[What is required] Write out every record below exactly as it appears.

[Data for analysis]
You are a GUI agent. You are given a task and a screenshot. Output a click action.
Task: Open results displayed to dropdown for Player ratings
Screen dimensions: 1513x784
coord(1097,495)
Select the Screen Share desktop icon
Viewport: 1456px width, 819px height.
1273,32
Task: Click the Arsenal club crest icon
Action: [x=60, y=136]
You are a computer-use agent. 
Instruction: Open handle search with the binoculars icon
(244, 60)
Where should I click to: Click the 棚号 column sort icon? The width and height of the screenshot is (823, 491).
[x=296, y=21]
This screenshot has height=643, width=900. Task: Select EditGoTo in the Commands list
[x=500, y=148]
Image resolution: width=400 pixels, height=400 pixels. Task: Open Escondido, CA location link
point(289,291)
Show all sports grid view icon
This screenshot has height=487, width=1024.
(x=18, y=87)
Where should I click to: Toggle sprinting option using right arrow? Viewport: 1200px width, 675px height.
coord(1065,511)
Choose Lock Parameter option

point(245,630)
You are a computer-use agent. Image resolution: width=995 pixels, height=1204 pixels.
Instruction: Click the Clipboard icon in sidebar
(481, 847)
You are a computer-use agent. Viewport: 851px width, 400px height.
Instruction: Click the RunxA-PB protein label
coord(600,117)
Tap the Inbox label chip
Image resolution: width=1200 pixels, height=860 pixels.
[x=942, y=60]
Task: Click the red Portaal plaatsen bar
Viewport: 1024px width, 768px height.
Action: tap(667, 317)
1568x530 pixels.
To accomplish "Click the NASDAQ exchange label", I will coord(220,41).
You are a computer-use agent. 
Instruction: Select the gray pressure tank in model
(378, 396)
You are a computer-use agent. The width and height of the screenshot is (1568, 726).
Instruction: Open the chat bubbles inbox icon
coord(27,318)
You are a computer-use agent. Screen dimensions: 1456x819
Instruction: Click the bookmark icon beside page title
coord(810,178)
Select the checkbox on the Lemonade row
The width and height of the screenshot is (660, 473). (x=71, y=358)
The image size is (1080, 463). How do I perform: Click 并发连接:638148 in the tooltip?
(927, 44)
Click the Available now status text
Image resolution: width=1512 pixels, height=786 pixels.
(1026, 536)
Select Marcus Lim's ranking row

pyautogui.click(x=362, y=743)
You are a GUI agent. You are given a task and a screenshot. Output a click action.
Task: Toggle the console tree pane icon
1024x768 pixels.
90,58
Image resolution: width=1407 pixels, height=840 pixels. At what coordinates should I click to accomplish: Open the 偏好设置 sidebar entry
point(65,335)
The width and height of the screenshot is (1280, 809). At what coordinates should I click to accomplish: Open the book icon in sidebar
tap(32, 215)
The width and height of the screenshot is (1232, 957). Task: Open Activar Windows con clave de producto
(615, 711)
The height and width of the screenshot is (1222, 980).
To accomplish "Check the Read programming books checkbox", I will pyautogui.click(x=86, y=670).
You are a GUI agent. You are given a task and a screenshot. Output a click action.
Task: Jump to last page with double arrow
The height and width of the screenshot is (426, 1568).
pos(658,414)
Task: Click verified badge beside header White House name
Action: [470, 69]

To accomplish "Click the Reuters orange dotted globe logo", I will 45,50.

[Your solution]
You are a GUI agent. You are given a task and a screenshot. Output a click action.
Task: Open results displayed to dropdown for Player ratings
Screen dimensions: 1513x784
coord(1097,495)
Select the Screen Share desktop icon
Viewport: 1456px width, 819px height.
1273,32
Task: Click the Arsenal club crest icon
Action: [x=60, y=136]
You are a computer-use agent. 
Instruction: Open handle search with the binoculars icon
(244, 60)
Where should I click to: Click the 棚号 column sort icon? The width and height of the screenshot is (823, 491).
[x=296, y=21]
This screenshot has height=643, width=900. Task: Select EditGoTo in the Commands list
[x=500, y=148]
Image resolution: width=400 pixels, height=400 pixels. Task: Open Escondido, CA location link
point(289,291)
Show all sports grid view icon
This screenshot has height=487, width=1024.
(x=18, y=87)
Where should I click to: Toggle sprinting option using right arrow? Viewport: 1200px width, 675px height.
coord(1065,511)
Choose Lock Parameter option

point(245,630)
You are a computer-use agent. Image resolution: width=995 pixels, height=1204 pixels.
Instruction: Click the Clipboard icon in sidebar
(481, 847)
You are a computer-use agent. Viewport: 851px width, 400px height.
Instruction: Click the RunxA-PB protein label
coord(600,117)
Tap the Inbox label chip
Image resolution: width=1200 pixels, height=860 pixels.
[x=942, y=60]
Task: Click the red Portaal plaatsen bar
Viewport: 1024px width, 768px height.
Action: tap(667, 317)
1568x530 pixels.
To accomplish "Click the NASDAQ exchange label", I will coord(220,41).
You are a computer-use agent. 
Instruction: Select the gray pressure tank in model
(378, 396)
You are a computer-use agent. The width and height of the screenshot is (1568, 726).
Instruction: Open the chat bubbles inbox icon
coord(27,318)
You are a computer-use agent. Screen dimensions: 1456x819
Instruction: Click the bookmark icon beside page title
coord(810,178)
Select the checkbox on the Lemonade row
The width and height of the screenshot is (660, 473). (x=71, y=358)
The image size is (1080, 463). How do I perform: Click 并发连接:638148 in the tooltip?
(927, 44)
Click the Available now status text
Image resolution: width=1512 pixels, height=786 pixels.
(1026, 536)
Select Marcus Lim's ranking row

pyautogui.click(x=362, y=743)
You are a GUI agent. You are given a task and a screenshot. Output a click action.
Task: Toggle the console tree pane icon
1024x768 pixels.
90,58
Image resolution: width=1407 pixels, height=840 pixels. At what coordinates should I click to accomplish: Open the 偏好设置 sidebar entry
point(65,335)
The width and height of the screenshot is (1280, 809). At what coordinates should I click to accomplish: Open the book icon in sidebar
tap(32, 215)
The width and height of the screenshot is (1232, 957). Task: Open Activar Windows con clave de producto
(615, 711)
The height and width of the screenshot is (1222, 980).
To accomplish "Check the Read programming books checkbox", I will pyautogui.click(x=86, y=670).
You are a GUI agent. You are given a task and a screenshot. Output a click action.
Task: Jump to last page with double arrow
The height and width of the screenshot is (426, 1568).
pos(658,414)
Task: Click verified badge beside header White House name
Action: [470, 69]

To accomplish "Click the Reuters orange dotted globe logo", I will 45,50.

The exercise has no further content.